Data taken from a collection
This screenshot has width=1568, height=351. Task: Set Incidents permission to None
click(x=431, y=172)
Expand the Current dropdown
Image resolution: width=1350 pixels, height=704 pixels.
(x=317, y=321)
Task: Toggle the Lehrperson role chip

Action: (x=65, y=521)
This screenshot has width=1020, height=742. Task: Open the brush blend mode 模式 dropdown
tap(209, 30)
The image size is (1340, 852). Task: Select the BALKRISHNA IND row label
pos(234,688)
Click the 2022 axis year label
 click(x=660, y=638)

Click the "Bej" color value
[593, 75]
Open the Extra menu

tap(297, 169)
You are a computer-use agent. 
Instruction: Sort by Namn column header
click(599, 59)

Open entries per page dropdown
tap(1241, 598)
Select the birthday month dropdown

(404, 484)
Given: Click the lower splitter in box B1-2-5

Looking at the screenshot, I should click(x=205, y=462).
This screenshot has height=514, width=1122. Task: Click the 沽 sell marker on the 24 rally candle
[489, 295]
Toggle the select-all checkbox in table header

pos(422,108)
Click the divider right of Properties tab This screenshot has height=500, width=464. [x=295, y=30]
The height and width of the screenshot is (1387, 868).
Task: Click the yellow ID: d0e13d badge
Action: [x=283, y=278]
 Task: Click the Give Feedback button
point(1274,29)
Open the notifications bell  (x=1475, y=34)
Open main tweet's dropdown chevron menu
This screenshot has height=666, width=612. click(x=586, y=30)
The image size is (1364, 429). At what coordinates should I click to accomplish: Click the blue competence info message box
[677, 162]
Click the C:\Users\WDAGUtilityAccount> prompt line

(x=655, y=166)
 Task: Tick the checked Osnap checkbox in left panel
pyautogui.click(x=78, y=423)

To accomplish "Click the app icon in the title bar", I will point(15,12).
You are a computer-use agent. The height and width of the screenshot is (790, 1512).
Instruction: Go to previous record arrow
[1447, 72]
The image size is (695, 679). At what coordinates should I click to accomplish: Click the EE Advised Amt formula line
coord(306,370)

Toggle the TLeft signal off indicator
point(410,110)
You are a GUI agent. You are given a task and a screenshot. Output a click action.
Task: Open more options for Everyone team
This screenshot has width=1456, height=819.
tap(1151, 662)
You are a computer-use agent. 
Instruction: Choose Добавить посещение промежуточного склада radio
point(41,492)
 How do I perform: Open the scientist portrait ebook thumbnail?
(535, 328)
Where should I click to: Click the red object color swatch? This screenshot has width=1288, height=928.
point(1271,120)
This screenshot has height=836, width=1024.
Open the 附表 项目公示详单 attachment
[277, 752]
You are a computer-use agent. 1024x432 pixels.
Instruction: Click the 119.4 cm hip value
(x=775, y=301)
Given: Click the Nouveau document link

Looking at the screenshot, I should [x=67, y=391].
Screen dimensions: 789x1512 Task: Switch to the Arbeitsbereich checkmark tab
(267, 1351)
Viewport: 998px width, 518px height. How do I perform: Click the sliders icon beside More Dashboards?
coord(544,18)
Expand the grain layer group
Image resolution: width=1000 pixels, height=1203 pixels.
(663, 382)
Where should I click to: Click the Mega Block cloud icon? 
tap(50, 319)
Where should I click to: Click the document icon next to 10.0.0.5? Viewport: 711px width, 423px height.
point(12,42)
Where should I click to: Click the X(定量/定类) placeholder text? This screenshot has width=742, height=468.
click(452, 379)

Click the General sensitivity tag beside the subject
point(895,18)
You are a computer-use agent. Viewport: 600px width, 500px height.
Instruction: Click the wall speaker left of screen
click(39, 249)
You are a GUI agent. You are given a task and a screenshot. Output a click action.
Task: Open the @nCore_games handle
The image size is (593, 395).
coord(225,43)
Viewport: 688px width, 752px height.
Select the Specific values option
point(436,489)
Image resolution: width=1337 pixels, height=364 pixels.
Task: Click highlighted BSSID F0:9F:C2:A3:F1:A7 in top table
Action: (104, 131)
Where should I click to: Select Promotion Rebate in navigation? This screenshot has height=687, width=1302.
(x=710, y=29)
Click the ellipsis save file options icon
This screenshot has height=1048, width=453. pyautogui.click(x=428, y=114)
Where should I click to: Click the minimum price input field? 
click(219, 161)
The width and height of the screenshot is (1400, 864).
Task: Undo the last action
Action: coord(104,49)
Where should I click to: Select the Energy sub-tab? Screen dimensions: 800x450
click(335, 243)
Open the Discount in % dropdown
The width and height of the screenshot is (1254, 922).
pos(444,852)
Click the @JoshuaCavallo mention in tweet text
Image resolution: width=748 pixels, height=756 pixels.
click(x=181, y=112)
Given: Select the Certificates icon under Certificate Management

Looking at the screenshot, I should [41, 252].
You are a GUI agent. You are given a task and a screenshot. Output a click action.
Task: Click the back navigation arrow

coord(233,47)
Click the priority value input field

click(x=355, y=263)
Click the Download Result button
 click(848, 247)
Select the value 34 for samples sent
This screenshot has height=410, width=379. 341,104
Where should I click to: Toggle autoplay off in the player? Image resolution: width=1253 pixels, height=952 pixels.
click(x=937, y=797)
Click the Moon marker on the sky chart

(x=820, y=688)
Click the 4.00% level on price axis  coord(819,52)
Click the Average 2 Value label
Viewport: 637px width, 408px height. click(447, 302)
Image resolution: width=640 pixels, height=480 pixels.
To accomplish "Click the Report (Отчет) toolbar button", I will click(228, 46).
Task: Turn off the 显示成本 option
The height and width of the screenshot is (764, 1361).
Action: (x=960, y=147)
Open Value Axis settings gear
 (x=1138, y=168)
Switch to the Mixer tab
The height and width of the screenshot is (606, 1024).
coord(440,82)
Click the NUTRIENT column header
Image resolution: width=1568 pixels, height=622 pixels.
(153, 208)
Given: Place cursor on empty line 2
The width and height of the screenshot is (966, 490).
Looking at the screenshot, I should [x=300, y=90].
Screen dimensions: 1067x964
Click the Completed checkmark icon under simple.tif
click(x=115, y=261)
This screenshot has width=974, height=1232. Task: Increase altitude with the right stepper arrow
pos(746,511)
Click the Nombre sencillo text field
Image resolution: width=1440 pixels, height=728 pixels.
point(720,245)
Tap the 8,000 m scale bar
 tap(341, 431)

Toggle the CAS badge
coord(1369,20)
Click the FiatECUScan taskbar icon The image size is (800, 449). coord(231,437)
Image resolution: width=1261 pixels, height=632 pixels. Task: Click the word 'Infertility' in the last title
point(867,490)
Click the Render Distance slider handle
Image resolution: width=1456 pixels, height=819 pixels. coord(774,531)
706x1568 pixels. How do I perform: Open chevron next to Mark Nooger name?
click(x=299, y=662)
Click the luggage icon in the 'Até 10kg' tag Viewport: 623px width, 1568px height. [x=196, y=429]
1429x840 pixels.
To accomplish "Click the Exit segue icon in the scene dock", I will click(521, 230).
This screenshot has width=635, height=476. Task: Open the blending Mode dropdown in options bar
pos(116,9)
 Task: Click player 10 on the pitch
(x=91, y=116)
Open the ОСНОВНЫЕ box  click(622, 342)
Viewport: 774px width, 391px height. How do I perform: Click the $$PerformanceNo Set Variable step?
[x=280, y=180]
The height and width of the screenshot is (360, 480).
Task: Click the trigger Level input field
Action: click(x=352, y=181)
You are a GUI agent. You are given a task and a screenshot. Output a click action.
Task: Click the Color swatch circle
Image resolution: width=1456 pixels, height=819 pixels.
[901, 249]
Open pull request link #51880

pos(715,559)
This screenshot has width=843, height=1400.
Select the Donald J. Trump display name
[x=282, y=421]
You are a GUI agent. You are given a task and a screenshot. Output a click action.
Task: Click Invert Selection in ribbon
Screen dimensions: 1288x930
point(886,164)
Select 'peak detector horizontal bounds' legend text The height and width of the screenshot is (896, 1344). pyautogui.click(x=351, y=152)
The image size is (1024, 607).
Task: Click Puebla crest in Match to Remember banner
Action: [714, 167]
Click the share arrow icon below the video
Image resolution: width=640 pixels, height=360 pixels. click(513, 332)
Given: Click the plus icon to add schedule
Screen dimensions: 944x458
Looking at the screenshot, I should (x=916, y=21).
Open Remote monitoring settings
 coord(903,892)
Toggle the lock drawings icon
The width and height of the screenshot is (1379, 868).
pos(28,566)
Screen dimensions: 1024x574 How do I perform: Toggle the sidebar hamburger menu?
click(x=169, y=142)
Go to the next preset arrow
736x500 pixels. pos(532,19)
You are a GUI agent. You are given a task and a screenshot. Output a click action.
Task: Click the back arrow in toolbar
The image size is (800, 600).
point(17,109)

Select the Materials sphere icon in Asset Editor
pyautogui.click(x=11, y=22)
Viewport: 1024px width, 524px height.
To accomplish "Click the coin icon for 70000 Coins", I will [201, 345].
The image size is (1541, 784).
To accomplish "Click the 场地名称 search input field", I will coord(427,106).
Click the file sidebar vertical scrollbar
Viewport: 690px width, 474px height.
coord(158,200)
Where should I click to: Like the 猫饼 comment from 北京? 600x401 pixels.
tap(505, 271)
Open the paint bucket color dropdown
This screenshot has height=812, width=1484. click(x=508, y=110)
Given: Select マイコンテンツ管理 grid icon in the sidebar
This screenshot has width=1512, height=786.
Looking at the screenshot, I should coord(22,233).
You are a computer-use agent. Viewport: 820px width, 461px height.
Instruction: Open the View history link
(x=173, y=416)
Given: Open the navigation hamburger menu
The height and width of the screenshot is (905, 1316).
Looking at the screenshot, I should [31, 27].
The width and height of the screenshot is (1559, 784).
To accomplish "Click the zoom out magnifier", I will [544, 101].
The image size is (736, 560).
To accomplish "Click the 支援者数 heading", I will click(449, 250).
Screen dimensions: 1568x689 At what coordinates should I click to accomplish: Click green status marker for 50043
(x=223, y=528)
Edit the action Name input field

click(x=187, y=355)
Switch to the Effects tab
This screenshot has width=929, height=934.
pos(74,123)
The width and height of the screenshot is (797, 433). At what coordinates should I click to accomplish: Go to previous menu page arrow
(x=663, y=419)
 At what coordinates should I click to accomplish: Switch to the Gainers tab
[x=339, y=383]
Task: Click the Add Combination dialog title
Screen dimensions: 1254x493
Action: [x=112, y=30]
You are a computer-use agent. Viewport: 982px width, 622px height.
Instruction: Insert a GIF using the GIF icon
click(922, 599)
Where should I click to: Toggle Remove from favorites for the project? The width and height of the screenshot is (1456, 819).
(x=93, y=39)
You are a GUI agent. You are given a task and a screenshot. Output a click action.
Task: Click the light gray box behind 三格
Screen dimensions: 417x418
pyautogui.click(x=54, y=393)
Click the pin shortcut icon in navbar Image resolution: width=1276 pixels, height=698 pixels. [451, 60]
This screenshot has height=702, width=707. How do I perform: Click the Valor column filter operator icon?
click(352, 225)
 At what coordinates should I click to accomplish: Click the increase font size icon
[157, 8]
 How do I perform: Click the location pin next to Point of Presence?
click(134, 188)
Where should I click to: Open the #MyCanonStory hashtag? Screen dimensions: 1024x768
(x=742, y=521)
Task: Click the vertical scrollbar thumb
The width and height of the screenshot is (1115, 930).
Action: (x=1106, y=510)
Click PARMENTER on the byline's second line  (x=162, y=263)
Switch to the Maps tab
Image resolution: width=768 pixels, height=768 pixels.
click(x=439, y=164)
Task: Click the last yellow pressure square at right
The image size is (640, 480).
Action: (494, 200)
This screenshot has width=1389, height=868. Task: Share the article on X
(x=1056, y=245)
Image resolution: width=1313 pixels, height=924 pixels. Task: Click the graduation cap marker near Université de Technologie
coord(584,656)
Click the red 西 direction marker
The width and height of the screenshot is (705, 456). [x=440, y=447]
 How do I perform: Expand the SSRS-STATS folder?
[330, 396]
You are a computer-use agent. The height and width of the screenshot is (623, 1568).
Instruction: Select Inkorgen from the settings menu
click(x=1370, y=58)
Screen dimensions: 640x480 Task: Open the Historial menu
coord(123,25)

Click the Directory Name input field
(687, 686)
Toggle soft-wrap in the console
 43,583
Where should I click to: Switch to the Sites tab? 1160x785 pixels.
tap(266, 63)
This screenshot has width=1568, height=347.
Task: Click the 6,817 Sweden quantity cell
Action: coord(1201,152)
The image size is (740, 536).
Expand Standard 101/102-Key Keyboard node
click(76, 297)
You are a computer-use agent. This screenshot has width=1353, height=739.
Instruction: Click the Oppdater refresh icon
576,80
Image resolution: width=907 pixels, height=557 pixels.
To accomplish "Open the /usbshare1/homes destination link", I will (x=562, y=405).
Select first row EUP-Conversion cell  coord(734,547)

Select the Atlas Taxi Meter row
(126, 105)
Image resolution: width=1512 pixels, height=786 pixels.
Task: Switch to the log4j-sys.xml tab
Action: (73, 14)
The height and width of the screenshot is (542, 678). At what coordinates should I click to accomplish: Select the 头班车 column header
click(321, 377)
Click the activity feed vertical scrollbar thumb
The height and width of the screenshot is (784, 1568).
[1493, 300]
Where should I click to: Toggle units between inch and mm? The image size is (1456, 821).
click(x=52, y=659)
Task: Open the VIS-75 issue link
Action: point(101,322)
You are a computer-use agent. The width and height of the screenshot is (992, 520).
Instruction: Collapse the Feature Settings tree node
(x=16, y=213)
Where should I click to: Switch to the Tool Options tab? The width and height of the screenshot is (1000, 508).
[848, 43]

== WHAT IS NEEDED ==
Please copy out the lines of the data below without any changes, beginning at the line that contains "The image size is (1541, 784)." and stopping after the line that contains "This screenshot has height=812, width=1484.".

== ANSWER TO THIS EXERCISE ==
The image size is (1541, 784).
To accomplish "Click the 场地名称 search input field", I will coord(427,106).
Click the file sidebar vertical scrollbar
Viewport: 690px width, 474px height.
coord(158,200)
Where should I click to: Like the 猫饼 comment from 北京? 600x401 pixels.
tap(505, 271)
Open the paint bucket color dropdown
This screenshot has height=812, width=1484. click(x=508, y=110)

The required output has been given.